The company is pulling out all the stops to draw potential customers to its site. In a recent U.S. marketing blitz, Coastal offered a free pair of glasses to the first 10,000 new customers who signed up to the company’s Facebook page. The goal is simple—get their eyeglass information into its database. Then the company can focus on them with personalized ads. Since last fall, Coastal’s various websites have added roughly 350,000 Facebook friends.

To distinguish itself from other eyeglass retailers, Coastal has also created, and heavily promotes, its own eyeglass brands. Designed in-house, and with names like Derek Cardigan, Joseph Marc, Love and Hardy, they have all the appearances of being mainstream designer frames. It’s similar to the approach Loblaw took with the President’s Choice private-label brand. The Coastal-brand glasses are proving popular with consumers. In a recent week when Coastal sold 28,000 pairs, Hardy says the top 10 brands were all its own. Best of all, when Coastal sells a pair of its house-brand glasses, it doesn’t have to pay a chunk of the profits to big-name fashion houses like Prada or Gucci.

There have been setbacks. Optometrists took Coastal to court arguing it’s dangerous for people to get contacts without full eye exams. The B.C. government says that’s not the case and deregulated the sale of glasses and contacts. Still, the battle may flare up elsewhere as opticians see their monopoly over the market erode.

As Coastal grows, it’s likely to draw the attention of suitors like Amazon. In 2009, the Internet retailer snapped up Zappos.com for $930 million. Last November, Amazon also acquired Diapers.com, a company that sells 500 million diapers online a year. “I would anticipate there are a number of large online retailers who are quite interested in the growth that Coastal is generating,” says Broughton. “They’ve got a good base of over two million customers, a very solid database of information, and they have this fantastic, stable contact lens business which pays a lot of the bills to support their growth in eyeglasses.” Hardy is keenly aware of Amazon’s voracious appetite, as well as the precarious position of traditional vision-care chains. A takeover offer in the future isn’t out of the question, he says. But he has no interest in selling the company at this early stage in its development. “I think we’re in a very strategic position that lots of people are looking at,” he says. “But our best way to create value is to keep our heads down, keep working away, and taking the market.”

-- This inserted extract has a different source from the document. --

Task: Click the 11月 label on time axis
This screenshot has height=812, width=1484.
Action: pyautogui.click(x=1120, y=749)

For now, with $12 million in cash and little in the way of debt, Coastal is more likely to be a buyer than a seller in any deal that comes along. The company has already completed five acquisitions, including Lensway.com in Sweden, which is now the base for its operations in Europe, and just opened up offices in Australia. Japan, meanwhile, is also proving to be a lucrative market.

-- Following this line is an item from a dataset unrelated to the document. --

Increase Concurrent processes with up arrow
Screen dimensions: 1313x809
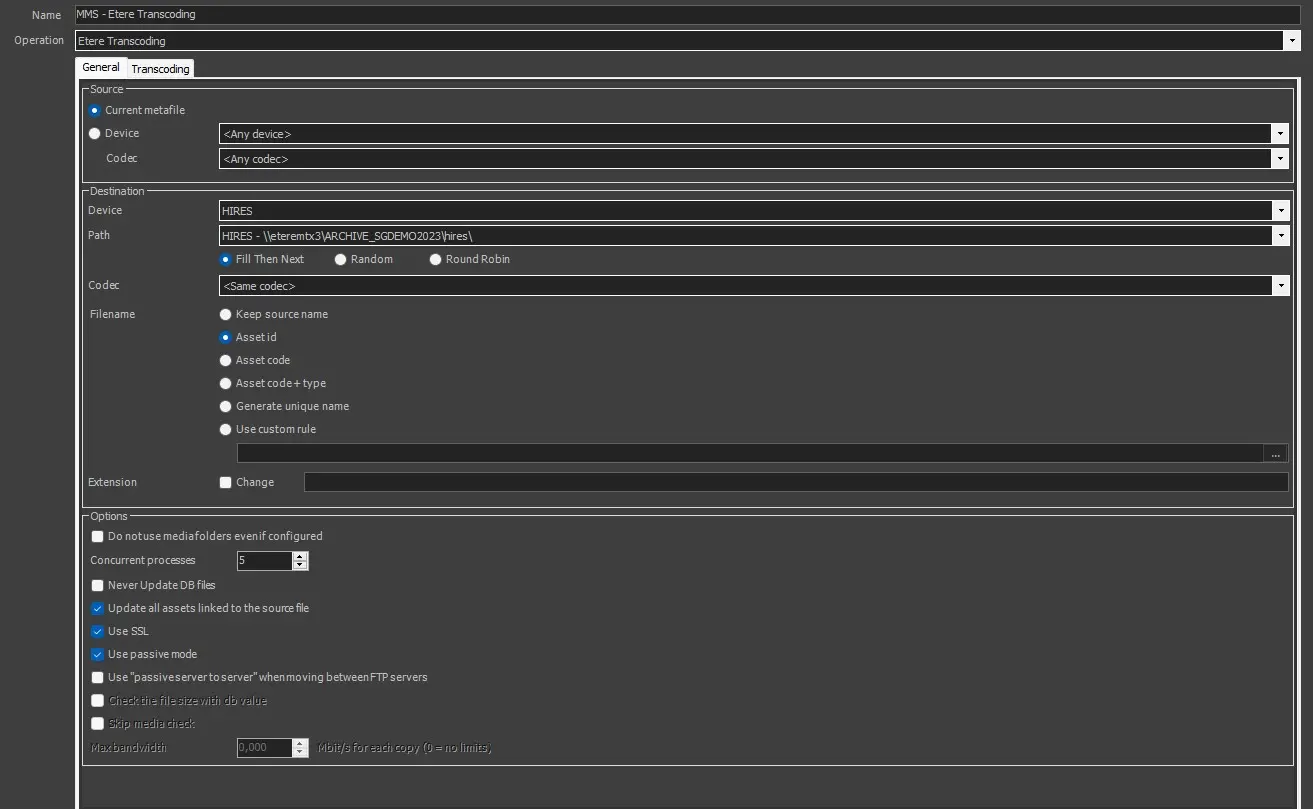coord(300,556)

Standing in the shipping area of Coastal’s warehouse, Hardy rummages through crates of contact lens and eyeglass orders with an impressive list of destinations: Kelowna, B.C., Brampton, Ont., Wexford, Pa., Charlotte, N.C., St. Thomas, Virgin Islands, Australia, Tokyo. “The market is shifting,” he says. “People aren’t going to keep on spending $400 for a pair of glasses that you can buy for $100.”